Although a powerful raptor and capable of carrying more than half its weight in flight, eagles are actually very opportunistic feeders, willing to feast on carrion or steal a meal from another raptor as well as hunt for their own food.
Benjamin Franklin felt that behavior made the bald eagle unworthy of being the national symbol, writing, “For my own part I wish the Bald Eagle had not been chosen as the Representative of our Country. He is a Bird of bad moral Character. He does not get his Living honestly. You may have seen him perch’d on some dead Tree near the River, where, too lazy to fish for himself, he watches the Labour of the Fishing Hawk (osprey); and when that diligent Bird has at length taken a Fish, and is bearing it to his Nest for the Support of his Mate and young Ones, the Bald Eagle pursues him and takes it from him.”
Bald eagles do not get their distinctive white crown until they are fully mature, around five years of age.
Red-tailed hawks are the most likely hawk to be seen. However, they nest in denser forest settings, the bird hunts in open fields so it’s common to see them perched on a telephone pole or wire next to a road.
It is a fairly large bird, although very light in weight, which is why it can soar for long periods of time. The wings and tail are broad, and yes, the tail is a distinctive reddish-orange color.
Their call is a high-pitched, piercing screech that sounds just like the sound used for raptors in movies…because it is the sound that is almost always used to tell the audience a raptor is on the way in a movie.
There are other hawks that inhabit the area. Red-shouldered hawks, Cooper’s Hawk, and Broad-winged hawks are seen from time to time, although they are more secretive and not as numerous as red-tailed hawks. Cooper’s hawk and the Broad-winged hawk are migratory and are more likely to be seen in the winter.

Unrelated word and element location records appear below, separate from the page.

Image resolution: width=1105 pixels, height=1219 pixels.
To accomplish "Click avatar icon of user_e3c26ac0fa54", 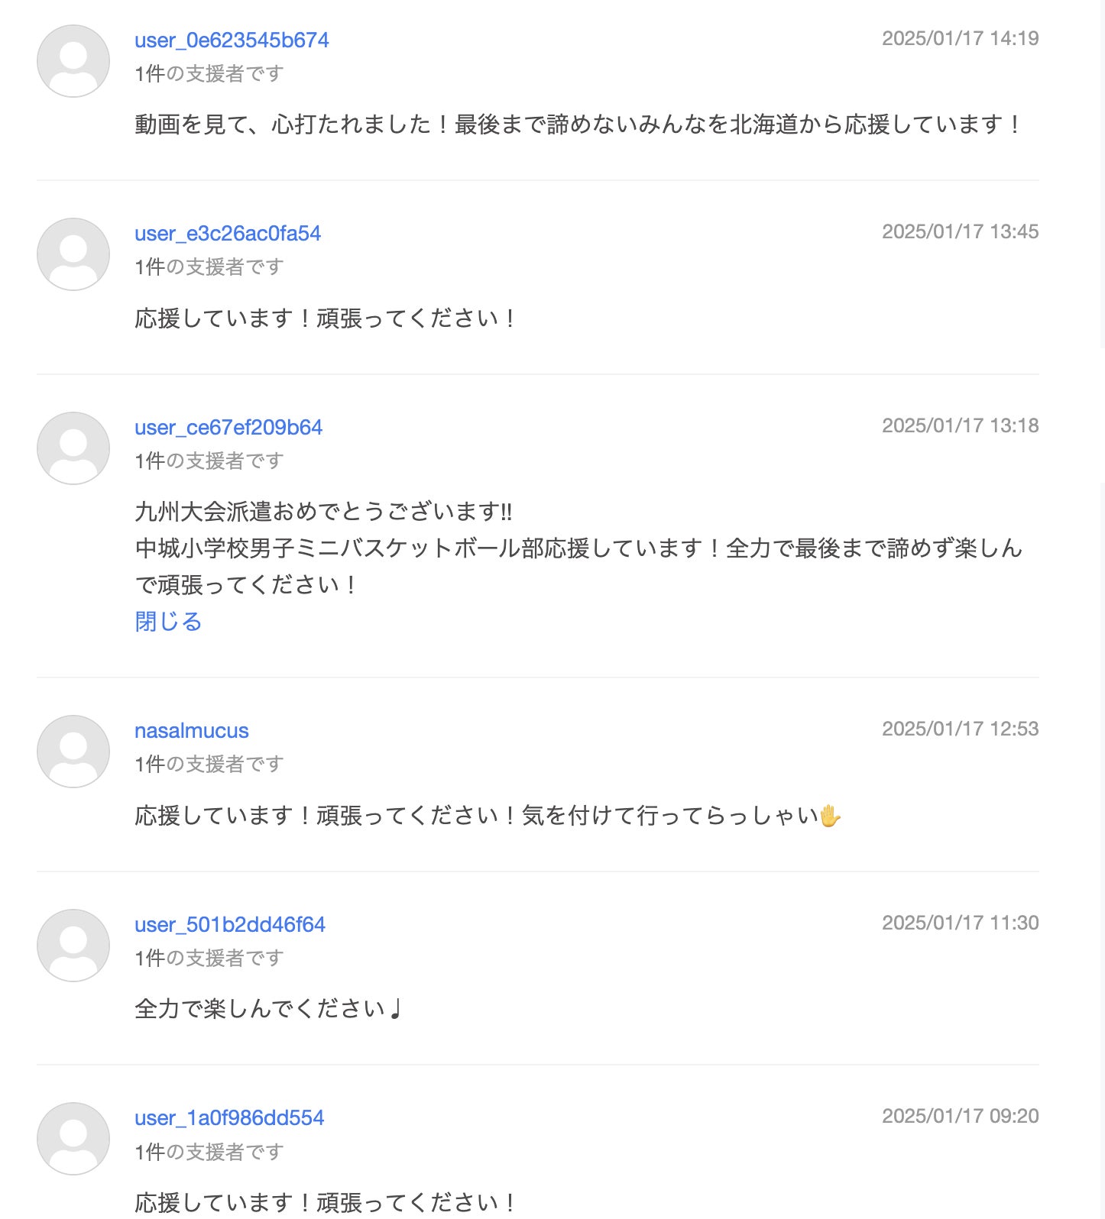I will coord(73,254).
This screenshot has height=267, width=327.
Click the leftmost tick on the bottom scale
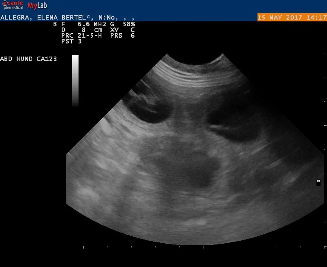(x=84, y=247)
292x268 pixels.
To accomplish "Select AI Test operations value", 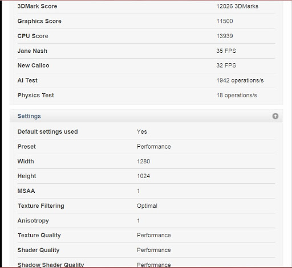I will 240,80.
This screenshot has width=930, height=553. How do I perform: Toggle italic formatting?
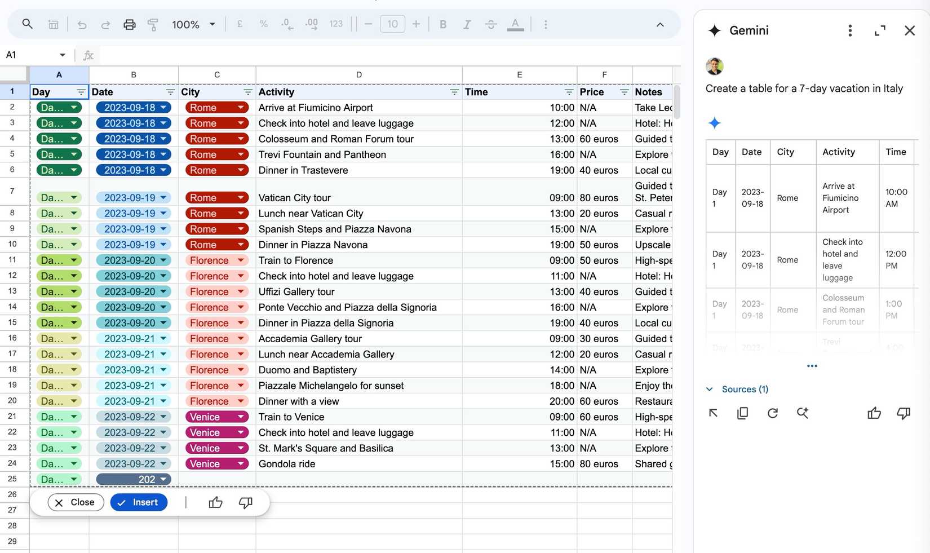(x=467, y=24)
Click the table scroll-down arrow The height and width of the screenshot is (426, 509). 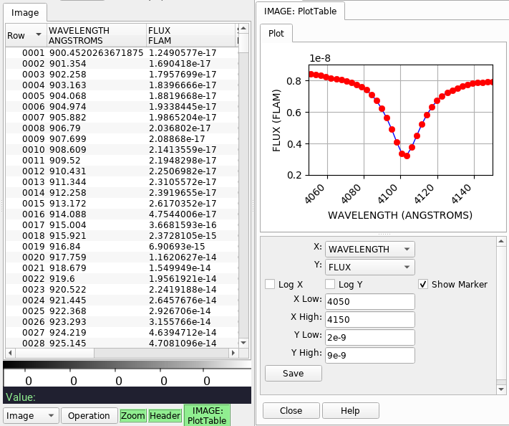click(x=243, y=343)
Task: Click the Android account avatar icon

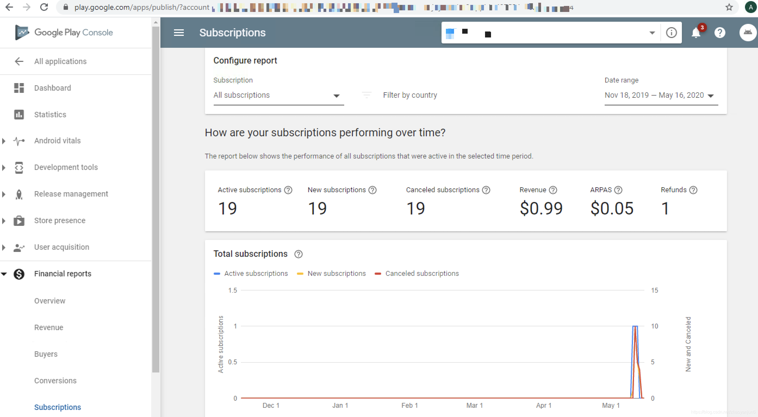Action: coord(748,33)
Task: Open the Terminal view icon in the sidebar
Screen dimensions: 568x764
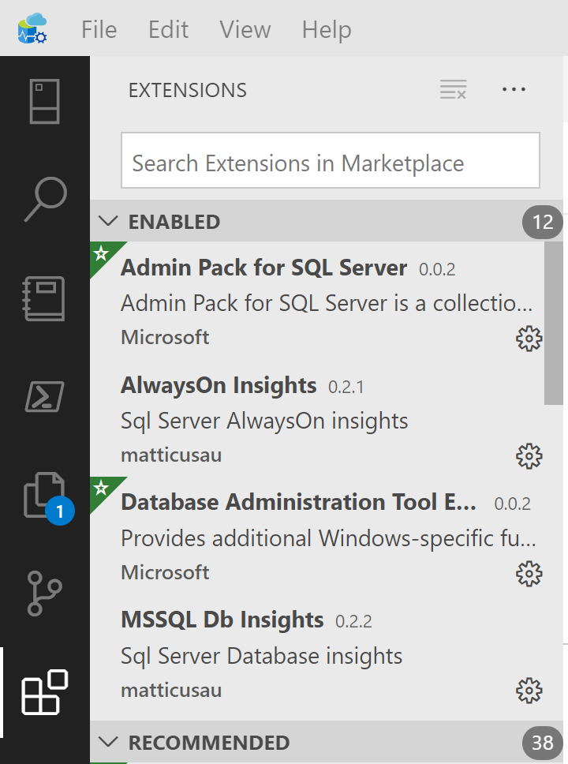Action: click(x=45, y=396)
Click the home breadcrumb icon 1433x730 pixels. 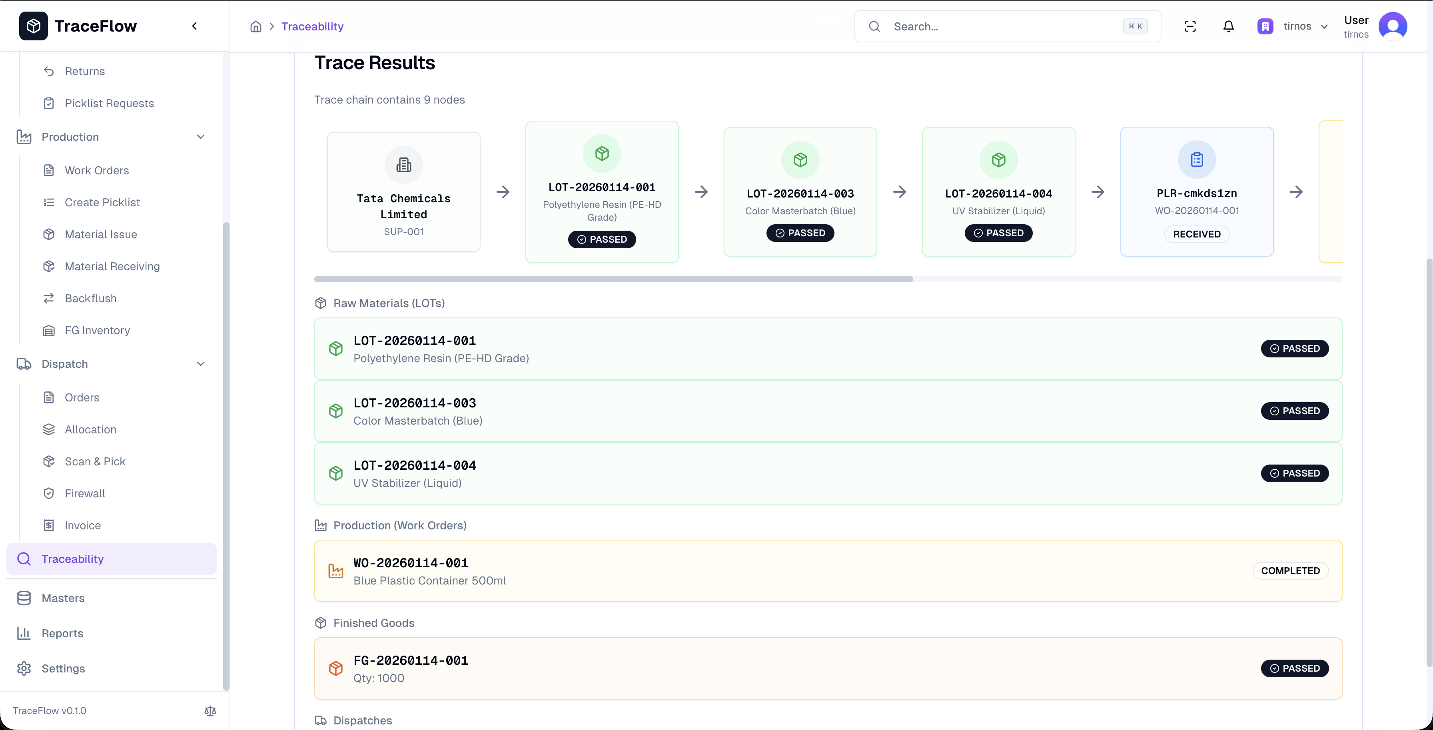[255, 26]
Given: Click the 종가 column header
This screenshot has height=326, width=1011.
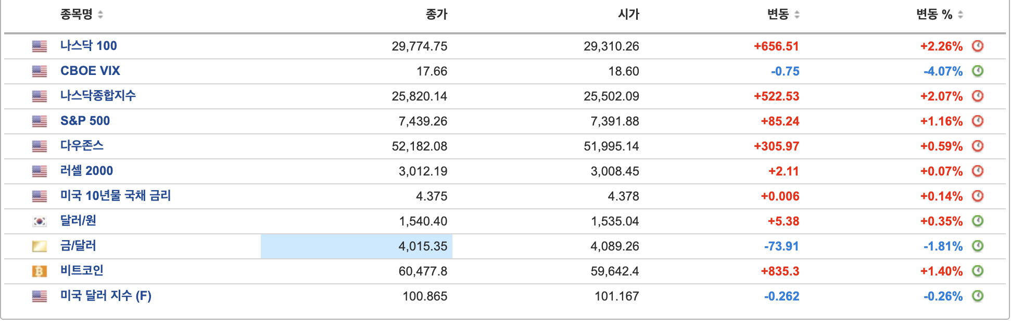Looking at the screenshot, I should click(x=436, y=15).
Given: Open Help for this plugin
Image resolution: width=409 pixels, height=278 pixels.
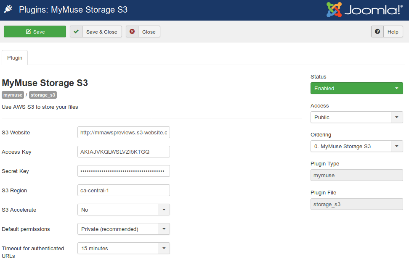Looking at the screenshot, I should click(392, 31).
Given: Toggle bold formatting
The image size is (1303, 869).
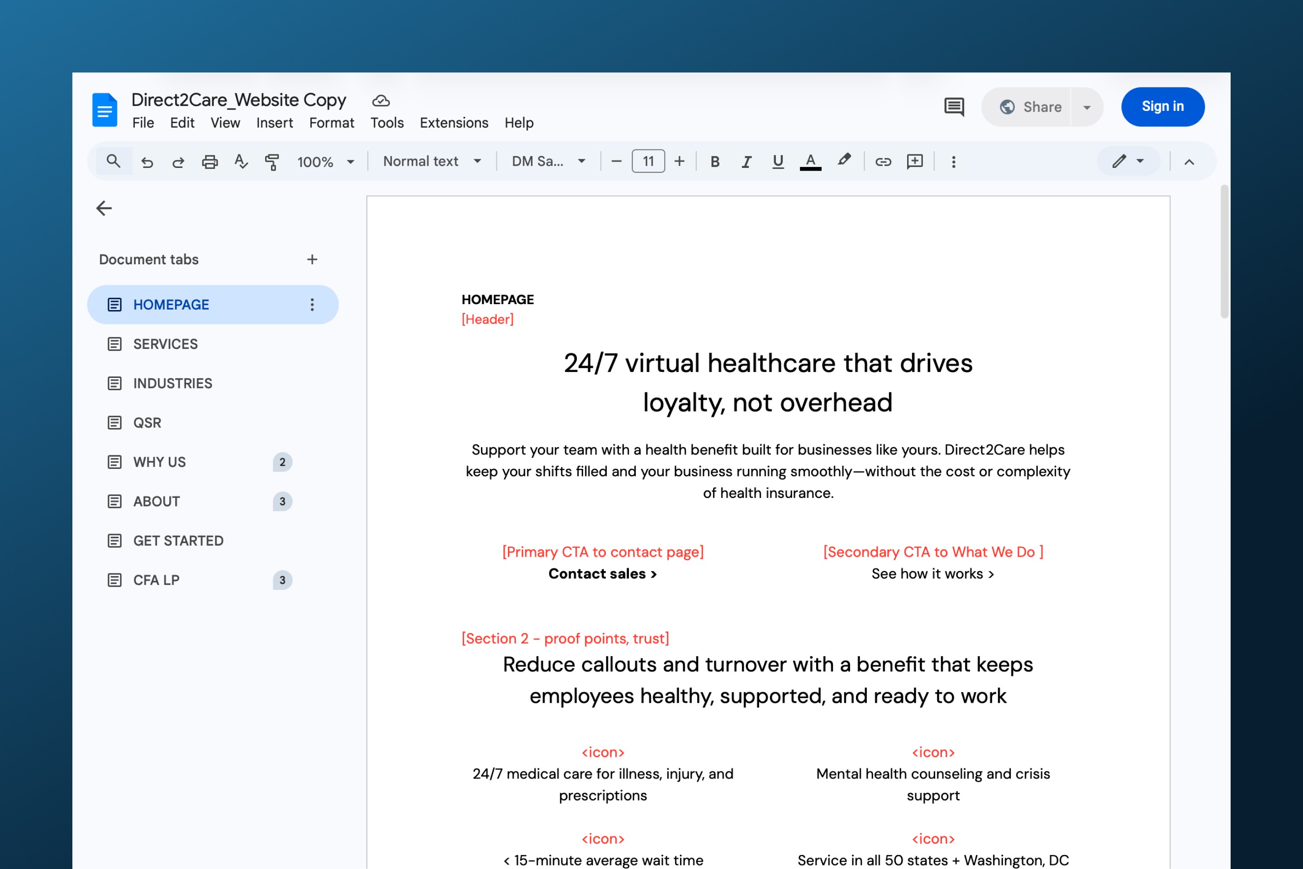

Not the most common raptor along the Outer Banks, but they are here. But good luck seeing one. Falcons are smaller birds and fast…very fast flyers. The Peregrine Falcon, which is a fairly common fall visitor, dives at its prey at speed exceeding 200 mph.
The American Kestrel is not nearly as fast, but it is quick enough that it can be hard to see.
Both birds are migratory and are more common in the fall and very rarely seen in the summer.
There are actually quite a number of owls that live around the Outer Banks, but the chances of seeing one are not very good. Hearing their distinctive hoot at night—that’s easy. But seeing these magnificent birds of prey is rare indeed.
Almost all owls are nocturnal and blessed with coloration that blends with their wooded environment; it’s almost impossible to spot one.
The three most common owls on the coastal plain are the hoot owl, barred owl, and Eastern screech owl. The Eastern screech owl is aptly named.
A Turkey vulture is a remarkably graceful bird as it soars over the ridge of a sand dune riding a thermal looking for a meal of carrion.
Probably the most easily seen raptor along the Outer Banks, the bird’s wings are brown with some white in them. The head is bald and red, looking a lot like the head of a turkey.
Although most raptors are solitary, turkey vultures regularly roost together along roads or in trees. They will also often be seen gliding in groups as large as ten or 20 birds.
Turkey vultures are not aggressive birds. Clumsy and slow-moving on land, their size prevents them from taking flight quickly. Do not, however, get too close. One of their defense mechanisms is projectile vomiting, which given their diet, would be singularly unpleasant.